Non-Absolutism and Understanding
"Only a Sith deals an absolute."
-Obi Wan Kenobi
The most striking and profound philosophy I have ecountered recently is that of the Jainist concept of "Anekantavada" or "Non-absolutism."
It's a thinking principle of immense social, political, spiritual, and educational utility.
The Jains saw existence as infinitely or close to infinitely complex. As a result, they thought no person, worldview, or theory had the complete answers because no finite perspective on existence accounts entirely for the whole system.
"No one sees the whole picture."
To the Jains, there are no absolutes. It's not a matter of whether a philosophy, belief system, or person is right or wrong on matters with great complexity and uncertainty...in a sense they are neither and both.
In the philosophy of non-absolutism, the argument is that if you simplify complex things, you'll end up missing core variables that could factor into a clearer understanding. It's harder to predict, and harder to control something, when you don't account for all the variables.
All it takes is one variable not accounted for to foil a plan or strategy or undercut an understanding.
The more complex a system is or a "thing" in general is, the more variables and factors it's gonna have, which makes absolutes in terms of statements, conclusions, or understandings all the more difficult to do with complexity.
It's like "spectrumizing a sphere." A two dimensional single line spectrum cannot even possibly come close to accounting for all the points and positions of a sphere and its complexity.

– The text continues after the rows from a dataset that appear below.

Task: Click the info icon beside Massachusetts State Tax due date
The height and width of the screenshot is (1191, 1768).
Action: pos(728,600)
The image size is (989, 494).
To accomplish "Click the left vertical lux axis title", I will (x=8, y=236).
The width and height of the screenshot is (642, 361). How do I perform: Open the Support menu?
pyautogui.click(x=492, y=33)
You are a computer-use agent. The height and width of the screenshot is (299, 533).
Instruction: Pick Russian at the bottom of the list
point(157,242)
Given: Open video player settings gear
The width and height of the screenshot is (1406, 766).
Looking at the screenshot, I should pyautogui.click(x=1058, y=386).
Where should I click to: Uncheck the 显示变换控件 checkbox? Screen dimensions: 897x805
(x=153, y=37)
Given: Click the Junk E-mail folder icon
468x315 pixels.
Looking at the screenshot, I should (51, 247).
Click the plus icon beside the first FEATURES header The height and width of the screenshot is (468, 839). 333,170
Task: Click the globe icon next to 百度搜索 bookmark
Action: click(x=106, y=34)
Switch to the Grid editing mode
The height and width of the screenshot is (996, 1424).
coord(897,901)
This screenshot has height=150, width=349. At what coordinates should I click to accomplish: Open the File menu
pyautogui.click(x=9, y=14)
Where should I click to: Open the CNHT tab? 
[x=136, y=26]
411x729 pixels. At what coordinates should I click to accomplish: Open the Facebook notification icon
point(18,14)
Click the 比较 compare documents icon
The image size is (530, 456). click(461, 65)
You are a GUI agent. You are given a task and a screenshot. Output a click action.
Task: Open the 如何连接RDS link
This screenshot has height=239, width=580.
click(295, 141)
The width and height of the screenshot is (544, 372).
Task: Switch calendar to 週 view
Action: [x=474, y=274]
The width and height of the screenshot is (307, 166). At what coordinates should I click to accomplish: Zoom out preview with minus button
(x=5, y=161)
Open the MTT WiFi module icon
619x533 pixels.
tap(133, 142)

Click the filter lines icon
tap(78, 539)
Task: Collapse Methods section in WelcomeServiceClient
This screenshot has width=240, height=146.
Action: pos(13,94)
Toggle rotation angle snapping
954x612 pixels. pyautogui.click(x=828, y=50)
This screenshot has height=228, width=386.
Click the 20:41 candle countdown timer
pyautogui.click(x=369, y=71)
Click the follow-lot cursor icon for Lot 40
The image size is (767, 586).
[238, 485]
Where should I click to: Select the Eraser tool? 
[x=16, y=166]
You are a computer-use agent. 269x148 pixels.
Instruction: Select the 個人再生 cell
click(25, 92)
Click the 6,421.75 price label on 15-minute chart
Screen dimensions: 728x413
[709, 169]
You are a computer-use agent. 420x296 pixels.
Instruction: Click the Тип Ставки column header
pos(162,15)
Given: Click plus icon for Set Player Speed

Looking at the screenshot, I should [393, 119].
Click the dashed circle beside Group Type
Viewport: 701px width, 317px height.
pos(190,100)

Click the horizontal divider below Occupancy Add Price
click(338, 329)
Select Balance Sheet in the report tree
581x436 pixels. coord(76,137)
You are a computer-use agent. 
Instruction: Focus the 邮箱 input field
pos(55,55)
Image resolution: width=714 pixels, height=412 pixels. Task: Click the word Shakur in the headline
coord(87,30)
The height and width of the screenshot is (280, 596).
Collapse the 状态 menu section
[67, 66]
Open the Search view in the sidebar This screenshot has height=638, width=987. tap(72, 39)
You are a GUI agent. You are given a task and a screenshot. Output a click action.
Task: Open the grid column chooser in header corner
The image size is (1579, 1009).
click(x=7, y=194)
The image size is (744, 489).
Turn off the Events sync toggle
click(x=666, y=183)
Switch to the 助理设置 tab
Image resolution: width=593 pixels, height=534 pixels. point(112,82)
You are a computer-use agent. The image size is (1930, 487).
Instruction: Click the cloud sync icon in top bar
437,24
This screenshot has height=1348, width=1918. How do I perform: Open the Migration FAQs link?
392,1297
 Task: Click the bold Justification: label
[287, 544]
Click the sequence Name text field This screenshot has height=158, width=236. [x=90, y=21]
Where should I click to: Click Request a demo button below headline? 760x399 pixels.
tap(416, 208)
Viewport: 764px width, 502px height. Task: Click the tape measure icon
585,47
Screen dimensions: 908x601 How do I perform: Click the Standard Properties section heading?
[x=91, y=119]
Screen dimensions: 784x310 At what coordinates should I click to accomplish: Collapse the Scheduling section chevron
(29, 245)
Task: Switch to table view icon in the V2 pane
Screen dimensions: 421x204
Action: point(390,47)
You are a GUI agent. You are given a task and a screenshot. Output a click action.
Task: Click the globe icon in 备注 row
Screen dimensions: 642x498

The reason "non-absolutism" is useful in a variety of ways is, in terms of ethics, it leads to the least judgement and condemnation. In terms of academia and education, it leads to intellectual humility and the stimulation of genuine curiosity.
In terms of belief it leads to a relatively healthy uncertainty that can prevent your mind from being hijacked by ideas and sucking you in to dangerous or destructive causes.
In terms of politics it can lead to a breaking down of barriers and respectfulness of those you disagree with, maybe enabling some serious compromise. Politics is, after all, a two dimensional sprectrumization that grossly oversimplifies a multidimensional complex system.
If you mitigate absolutes and absolutist thinking, you often neutralize the contention and conflict they can cause. You create a more open system with more open minds that acknowledge it's complexity.
Healing brokenness in a complex world and complex situations can only really be done with complex thinking that accounts for the plethora of variables that our world, and our lives have.
Non-absolutism can be summed up as "an optimistic uncertainty that accounts for complexity, where in terms of the truly uncertain aspects of existence we are neither completely right or completely wrong. It's just none of us see the whole picture."